Items from a data source:
═══
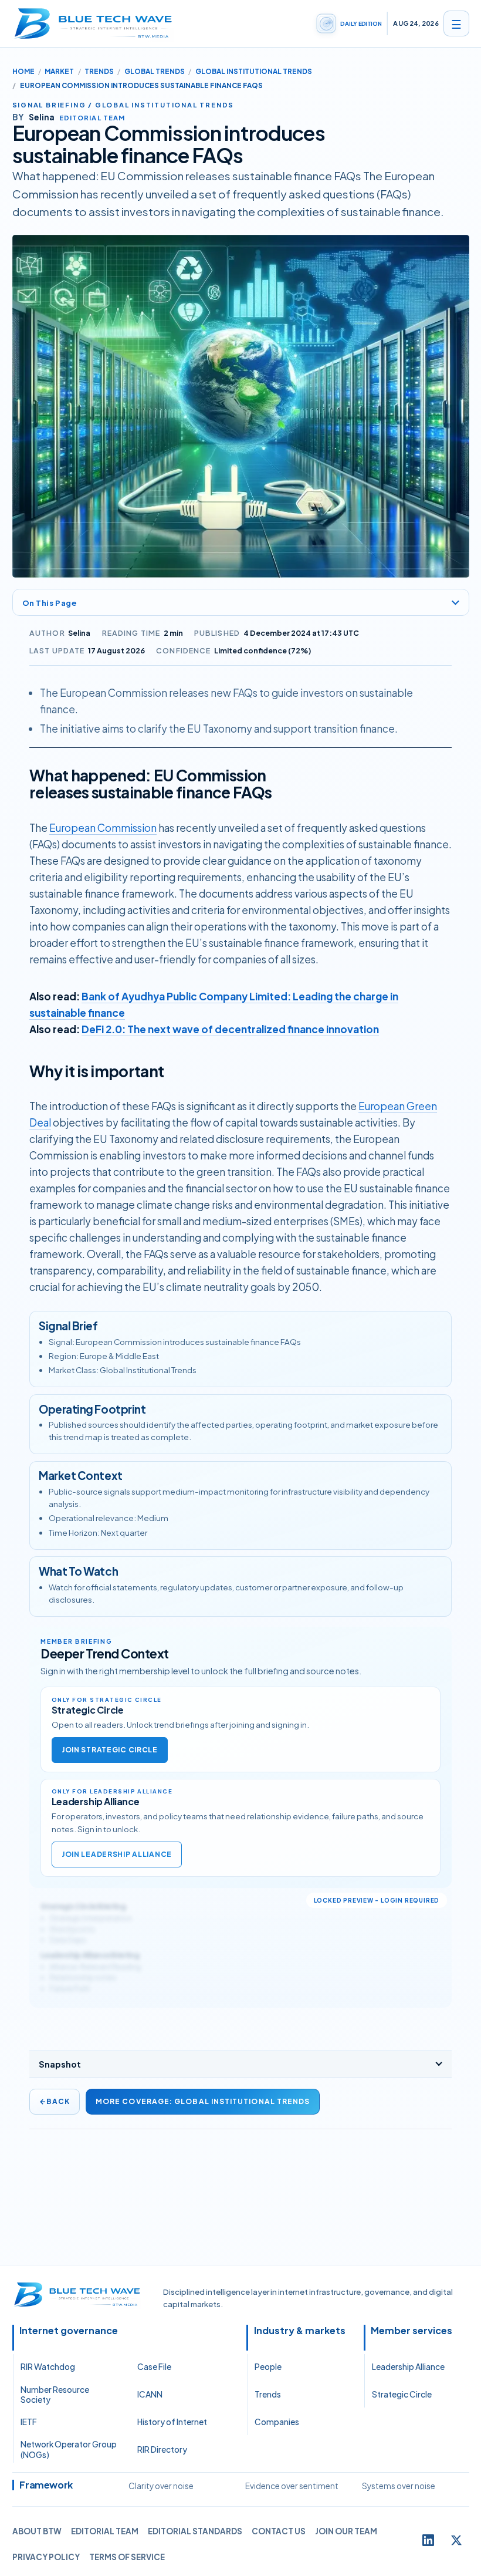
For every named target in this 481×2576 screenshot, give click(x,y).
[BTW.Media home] (93, 23)
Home (23, 71)
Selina (79, 633)
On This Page (49, 603)
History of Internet (172, 2422)
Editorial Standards (195, 2531)
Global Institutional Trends (253, 71)
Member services (411, 2330)
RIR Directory (162, 2449)
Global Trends (154, 71)
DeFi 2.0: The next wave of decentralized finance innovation (230, 1029)
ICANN (149, 2394)
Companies (277, 2422)
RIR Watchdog (48, 2367)
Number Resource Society (55, 2395)
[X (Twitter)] (456, 2540)
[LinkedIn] (428, 2540)
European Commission (103, 827)
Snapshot (60, 2064)
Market (59, 71)
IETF (29, 2422)
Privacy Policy (46, 2557)
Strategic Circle (402, 2394)
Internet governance (68, 2330)
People (268, 2367)
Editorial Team (104, 2531)
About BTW (37, 2531)
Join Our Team (346, 2531)
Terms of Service (127, 2557)
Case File (154, 2367)
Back (54, 2101)
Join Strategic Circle (110, 1749)
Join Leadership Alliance (117, 1854)
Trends (99, 71)
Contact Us (279, 2531)
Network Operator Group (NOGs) (69, 2449)
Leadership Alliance (408, 2367)
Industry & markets (299, 2330)
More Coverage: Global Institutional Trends (203, 2101)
═══
WORK ORDER
Please give the number of lines in the entries above that hold "Trends", with no other text.

SOLVED EXERCISE
4